• Requirement: Write out each record below, word for word.

<<<<

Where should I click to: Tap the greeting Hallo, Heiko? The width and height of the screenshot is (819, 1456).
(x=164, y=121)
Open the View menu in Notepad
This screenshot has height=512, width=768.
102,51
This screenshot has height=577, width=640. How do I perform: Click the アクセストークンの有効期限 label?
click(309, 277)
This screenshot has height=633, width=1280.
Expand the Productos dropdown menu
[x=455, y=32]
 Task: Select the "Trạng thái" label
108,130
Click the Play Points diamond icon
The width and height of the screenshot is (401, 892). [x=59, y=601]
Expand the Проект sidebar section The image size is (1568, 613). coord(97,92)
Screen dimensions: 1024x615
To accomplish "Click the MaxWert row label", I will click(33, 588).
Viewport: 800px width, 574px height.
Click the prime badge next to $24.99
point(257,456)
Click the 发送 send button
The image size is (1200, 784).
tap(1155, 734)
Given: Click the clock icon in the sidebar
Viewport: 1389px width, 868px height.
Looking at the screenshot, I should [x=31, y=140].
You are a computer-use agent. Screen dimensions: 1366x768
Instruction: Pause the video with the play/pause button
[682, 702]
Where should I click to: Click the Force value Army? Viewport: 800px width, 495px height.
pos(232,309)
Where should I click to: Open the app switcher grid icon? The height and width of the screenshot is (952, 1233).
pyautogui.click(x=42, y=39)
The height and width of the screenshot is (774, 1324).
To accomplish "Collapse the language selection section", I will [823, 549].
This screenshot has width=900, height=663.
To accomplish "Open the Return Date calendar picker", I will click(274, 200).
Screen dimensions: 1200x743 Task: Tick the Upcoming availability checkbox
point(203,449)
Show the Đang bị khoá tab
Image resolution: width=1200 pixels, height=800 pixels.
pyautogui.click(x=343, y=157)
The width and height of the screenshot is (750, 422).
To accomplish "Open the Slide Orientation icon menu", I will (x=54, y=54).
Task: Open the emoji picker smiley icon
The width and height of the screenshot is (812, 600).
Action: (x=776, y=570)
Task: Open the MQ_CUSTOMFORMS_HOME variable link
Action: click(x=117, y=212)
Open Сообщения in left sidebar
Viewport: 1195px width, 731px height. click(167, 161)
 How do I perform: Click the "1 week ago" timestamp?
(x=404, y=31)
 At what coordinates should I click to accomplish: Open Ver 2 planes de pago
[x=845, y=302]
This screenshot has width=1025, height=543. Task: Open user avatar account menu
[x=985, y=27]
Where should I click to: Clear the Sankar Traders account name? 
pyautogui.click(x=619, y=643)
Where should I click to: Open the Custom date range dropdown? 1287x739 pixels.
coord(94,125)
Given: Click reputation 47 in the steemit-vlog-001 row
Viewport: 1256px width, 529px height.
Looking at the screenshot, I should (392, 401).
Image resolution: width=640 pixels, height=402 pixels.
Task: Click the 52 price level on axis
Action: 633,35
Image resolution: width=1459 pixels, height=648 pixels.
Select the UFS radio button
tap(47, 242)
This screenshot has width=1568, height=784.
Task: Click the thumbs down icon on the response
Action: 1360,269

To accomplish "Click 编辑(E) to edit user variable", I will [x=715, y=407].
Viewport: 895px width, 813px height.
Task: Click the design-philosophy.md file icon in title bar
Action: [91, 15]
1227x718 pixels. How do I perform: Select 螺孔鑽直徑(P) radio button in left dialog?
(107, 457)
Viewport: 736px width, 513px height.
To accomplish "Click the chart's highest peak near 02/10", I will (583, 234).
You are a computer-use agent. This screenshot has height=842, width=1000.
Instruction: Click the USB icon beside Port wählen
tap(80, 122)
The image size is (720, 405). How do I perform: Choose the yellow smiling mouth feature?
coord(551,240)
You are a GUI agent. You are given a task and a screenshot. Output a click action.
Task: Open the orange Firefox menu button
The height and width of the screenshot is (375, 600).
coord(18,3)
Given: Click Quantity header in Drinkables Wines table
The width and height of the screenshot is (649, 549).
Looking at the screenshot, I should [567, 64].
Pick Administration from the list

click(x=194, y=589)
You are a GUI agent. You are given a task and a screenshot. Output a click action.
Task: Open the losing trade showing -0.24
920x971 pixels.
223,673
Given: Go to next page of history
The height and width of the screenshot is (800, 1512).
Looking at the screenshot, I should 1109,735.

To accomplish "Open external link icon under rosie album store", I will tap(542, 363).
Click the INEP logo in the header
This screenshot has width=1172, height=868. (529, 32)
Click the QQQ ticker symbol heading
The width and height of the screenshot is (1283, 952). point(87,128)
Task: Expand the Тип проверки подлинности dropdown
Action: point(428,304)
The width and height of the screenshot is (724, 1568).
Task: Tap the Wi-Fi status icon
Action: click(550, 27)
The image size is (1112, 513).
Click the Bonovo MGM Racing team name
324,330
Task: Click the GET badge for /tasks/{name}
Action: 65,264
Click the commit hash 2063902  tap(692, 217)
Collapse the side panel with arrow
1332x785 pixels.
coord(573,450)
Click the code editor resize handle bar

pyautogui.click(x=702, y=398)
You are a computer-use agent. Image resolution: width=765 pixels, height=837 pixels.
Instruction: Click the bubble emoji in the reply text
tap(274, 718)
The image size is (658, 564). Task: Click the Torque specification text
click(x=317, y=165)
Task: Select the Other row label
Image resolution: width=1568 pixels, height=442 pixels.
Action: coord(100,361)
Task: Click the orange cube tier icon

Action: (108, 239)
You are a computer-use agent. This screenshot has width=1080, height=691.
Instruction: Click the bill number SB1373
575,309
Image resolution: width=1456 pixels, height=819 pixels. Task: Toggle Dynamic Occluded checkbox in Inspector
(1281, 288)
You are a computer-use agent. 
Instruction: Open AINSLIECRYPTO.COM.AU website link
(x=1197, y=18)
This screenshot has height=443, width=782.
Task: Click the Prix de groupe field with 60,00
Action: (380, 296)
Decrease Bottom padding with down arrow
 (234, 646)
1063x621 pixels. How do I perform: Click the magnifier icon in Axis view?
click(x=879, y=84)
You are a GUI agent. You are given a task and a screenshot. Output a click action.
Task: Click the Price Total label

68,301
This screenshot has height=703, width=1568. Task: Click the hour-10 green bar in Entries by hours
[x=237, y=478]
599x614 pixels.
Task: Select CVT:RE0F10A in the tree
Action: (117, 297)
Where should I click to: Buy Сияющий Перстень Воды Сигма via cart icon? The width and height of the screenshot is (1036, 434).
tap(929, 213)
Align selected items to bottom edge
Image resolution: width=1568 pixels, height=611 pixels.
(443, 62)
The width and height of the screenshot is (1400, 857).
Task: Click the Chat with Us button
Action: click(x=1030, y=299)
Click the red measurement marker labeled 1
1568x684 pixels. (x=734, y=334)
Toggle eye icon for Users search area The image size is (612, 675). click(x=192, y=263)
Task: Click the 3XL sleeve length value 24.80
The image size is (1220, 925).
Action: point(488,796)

>>>>

• Reply to the exercise:
Where should I click to: Tap the greeting Hallo, Heiko? The width and height of the screenshot is (819, 1456).
(x=164, y=121)
Open the View menu in Notepad
This screenshot has height=512, width=768.
102,51
This screenshot has height=577, width=640. How do I perform: Click the アクセストークンの有効期限 label?
click(309, 277)
This screenshot has height=633, width=1280.
Expand the Productos dropdown menu
[x=455, y=32]
 Task: Select the "Trạng thái" label
108,130
Click the Play Points diamond icon
The width and height of the screenshot is (401, 892). [x=59, y=601]
Expand the Проект sidebar section The image size is (1568, 613). coord(97,92)
Screen dimensions: 1024x615
To accomplish "Click the MaxWert row label", I will click(33, 588).
Viewport: 800px width, 574px height.
Click the prime badge next to $24.99
point(257,456)
Click the 发送 send button
The image size is (1200, 784).
tap(1155, 734)
Given: Click the clock icon in the sidebar
Viewport: 1389px width, 868px height.
Looking at the screenshot, I should [x=31, y=140].
You are a computer-use agent. Screen dimensions: 1366x768
Instruction: Pause the video with the play/pause button
[682, 702]
Where should I click to: Click the Force value Army? Viewport: 800px width, 495px height.
pos(232,309)
Where should I click to: Open the app switcher grid icon? The height and width of the screenshot is (952, 1233).
pyautogui.click(x=42, y=39)
The height and width of the screenshot is (774, 1324).
To accomplish "Collapse the language selection section", I will [823, 549].
This screenshot has width=900, height=663.
To accomplish "Open the Return Date calendar picker", I will click(274, 200).
Screen dimensions: 1200x743 Task: Tick the Upcoming availability checkbox
point(203,449)
Show the Đang bị khoá tab
Image resolution: width=1200 pixels, height=800 pixels.
pyautogui.click(x=343, y=157)
The width and height of the screenshot is (750, 422).
To accomplish "Open the Slide Orientation icon menu", I will (x=54, y=54).
Task: Open the emoji picker smiley icon
The width and height of the screenshot is (812, 600).
Action: (x=776, y=570)
Task: Open the MQ_CUSTOMFORMS_HOME variable link
Action: click(x=117, y=212)
Open Сообщения in left sidebar
Viewport: 1195px width, 731px height. click(167, 161)
 How do I perform: Click the "1 week ago" timestamp?
(x=404, y=31)
 At what coordinates should I click to accomplish: Open Ver 2 planes de pago
[x=845, y=302]
This screenshot has width=1025, height=543. Task: Open user avatar account menu
[x=985, y=27]
Where should I click to: Clear the Sankar Traders account name? 
pyautogui.click(x=619, y=643)
Where should I click to: Open the Custom date range dropdown? 1287x739 pixels.
coord(94,125)
Given: Click reputation 47 in the steemit-vlog-001 row
Viewport: 1256px width, 529px height.
Looking at the screenshot, I should (392, 401).
Image resolution: width=640 pixels, height=402 pixels.
Task: Click the 52 price level on axis
Action: 633,35
Image resolution: width=1459 pixels, height=648 pixels.
Select the UFS radio button
tap(47, 242)
This screenshot has width=1568, height=784.
Task: Click the thumbs down icon on the response
Action: 1360,269

To accomplish "Click 编辑(E) to edit user variable", I will [x=715, y=407].
Viewport: 895px width, 813px height.
Task: Click the design-philosophy.md file icon in title bar
Action: [91, 15]
1227x718 pixels. How do I perform: Select 螺孔鑽直徑(P) radio button in left dialog?
(107, 457)
Viewport: 736px width, 513px height.
To accomplish "Click the chart's highest peak near 02/10", I will (583, 234).
You are a computer-use agent. This screenshot has height=842, width=1000.
Instruction: Click the USB icon beside Port wählen
tap(80, 122)
The image size is (720, 405). How do I perform: Choose the yellow smiling mouth feature?
coord(551,240)
You are a GUI agent. You are given a task and a screenshot. Output a click action.
Task: Open the orange Firefox menu button
The height and width of the screenshot is (375, 600).
coord(18,3)
Given: Click Quantity header in Drinkables Wines table
The width and height of the screenshot is (649, 549).
Looking at the screenshot, I should [567, 64].
Pick Administration from the list

click(x=194, y=589)
You are a GUI agent. You are given a task and a screenshot. Output a click action.
Task: Open the losing trade showing -0.24
920x971 pixels.
223,673
Given: Go to next page of history
The height and width of the screenshot is (800, 1512).
Looking at the screenshot, I should 1109,735.

To accomplish "Open external link icon under rosie album store", I will tap(542, 363).
Click the INEP logo in the header
This screenshot has width=1172, height=868. (529, 32)
Click the QQQ ticker symbol heading
The width and height of the screenshot is (1283, 952). point(87,128)
Task: Expand the Тип проверки подлинности dropdown
Action: point(428,304)
The width and height of the screenshot is (724, 1568).
Task: Tap the Wi-Fi status icon
Action: click(550, 27)
The image size is (1112, 513).
Click the Bonovo MGM Racing team name
324,330
Task: Click the GET badge for /tasks/{name}
Action: 65,264
Click the commit hash 2063902  tap(692, 217)
Collapse the side panel with arrow
1332x785 pixels.
coord(573,450)
Click the code editor resize handle bar

pyautogui.click(x=702, y=398)
You are a computer-use agent. Image resolution: width=765 pixels, height=837 pixels.
Instruction: Click the bubble emoji in the reply text
tap(274, 718)
The image size is (658, 564). Task: Click the Torque specification text
click(x=317, y=165)
Task: Select the Other row label
Image resolution: width=1568 pixels, height=442 pixels.
Action: coord(100,361)
Task: Click the orange cube tier icon

Action: (108, 239)
You are a computer-use agent. This screenshot has width=1080, height=691.
Instruction: Click the bill number SB1373
575,309
Image resolution: width=1456 pixels, height=819 pixels. Task: Toggle Dynamic Occluded checkbox in Inspector
(1281, 288)
You are a computer-use agent. 
Instruction: Open AINSLIECRYPTO.COM.AU website link
(x=1197, y=18)
This screenshot has height=443, width=782.
Task: Click the Prix de groupe field with 60,00
Action: (380, 296)
Decrease Bottom padding with down arrow
 (234, 646)
1063x621 pixels. How do I perform: Click the magnifier icon in Axis view?
click(x=879, y=84)
You are a GUI agent. You are given a task and a screenshot. Output a click action.
Task: Click the Price Total label

68,301
This screenshot has height=703, width=1568. Task: Click the hour-10 green bar in Entries by hours
[x=237, y=478]
599x614 pixels.
Task: Select CVT:RE0F10A in the tree
Action: (117, 297)
Where should I click to: Buy Сияющий Перстень Воды Сигма via cart icon? The width and height of the screenshot is (1036, 434).
tap(929, 213)
Align selected items to bottom edge
Image resolution: width=1568 pixels, height=611 pixels.
(443, 62)
The width and height of the screenshot is (1400, 857).
Task: Click the Chat with Us button
Action: click(x=1030, y=299)
Click the red measurement marker labeled 1
1568x684 pixels. (x=734, y=334)
Toggle eye icon for Users search area The image size is (612, 675). click(x=192, y=263)
Task: Click the 3XL sleeve length value 24.80
The image size is (1220, 925).
Action: point(488,796)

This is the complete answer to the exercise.